A lawyer for some of the alleged victims, Lisa Bloom, said she would still seek compensation for them.
"We would have preferred he lived to face justice. Our civil cases can still proceed against his estate. Victims deserve to be made whole for the lifelong damage he caused," she wrote on Twitter.
"I've sat with my clients as they have cried and talked about how their lives were changed forever," she told MSNBC. "They deserve compensation."
US Attorney for the Southern District of New York, Geoffrey Berman, said the news of Epstein's death was "disturbing".
"We are deeply aware of their potential to present yet another hurdle to giving Epstein's many victims their day in court," he said in a statement. "We remain committed to standing for you, and our investigation... remains ongoing."
What was he charged with?
Epstein was accused of paying girls under the age of 18 to perform sex acts at his Manhattan and Florida mansions between 2002 and 2005.

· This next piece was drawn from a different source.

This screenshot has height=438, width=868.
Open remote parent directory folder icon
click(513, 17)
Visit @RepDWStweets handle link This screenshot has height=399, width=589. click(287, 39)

He was arrested on 6 July after landing in New Jersey on his private jet. He avoided similar charges in a controversial secret plea deal in 2008, and instead pleaded guilty to a lesser charge.
That plea deal was closely scrutinised in recent weeks and, last month, US Labor Secretary Alex Acosta resigned over his role in it.
Prosecutors also accused Epstein of paying large amounts of money to two potential witnesses ahead of his trial, which was scheduled to take place next year.
He faced up to 45 years in prison if convicted.
Who was Jeffrey Epstein?
New York-born Epstein worked as a teacher before moving into finance.
Prior to the criminal cases against him, he was best known for his wealth and high-profile connections.
He was often seen socialising with the rich and powerful, including President Donald Trump, former President Bill Clinton and the UK's Prince Andrew.
In a 2002 profile in New York Magazine, Mr Trump referred to Epstein as a "terrific guy".
But he later said the pair fell out "12 or 15 years ago" and reiterated last month that he was "not a fan of Jeffrey Epstein".
Reports of Epstein's wealth vary, with his Virgin Islands-based firm generating no public records.
History of the allegations
2002: The earliest allegations of abuse covered by the recent case take place.
October 2002: Donald Trump tells New York magazine he has known Epstein for 15 years, and that he is a "terrific guy.... it is even said that he likes beautiful women as much as I do, and many of them are on the younger side".
2005: One of Epstein's alleged victims, aged 14, reports him to the police in Palm Beach - sparking the first investigation.
May 2006: Epstein is charged with unlawful sex acts with a minor. Later in the year, the case is referred to the FBI.
2007: A plea deal is struck with Alex Acosta, the US attorney in Florida. Instead of facing federal sex-trafficking charges, he pleads guilty to two charges of soliciting prostitution, including with a minor.
June 2008: Epstein is sentenced to 13 months in prison - a private wing of a county jail. He is also allowed to leave for work - up to 12 hours a day, six days a week. He does, however, have to register as a sex offender.
April 2017: Alex Acosta is appointed labor secretary by now-President Donald Trump.
November 2018: The Miami Herald publishes its explosive investigation into Epstein, the plea deal, and the dozens of women alleging abuse.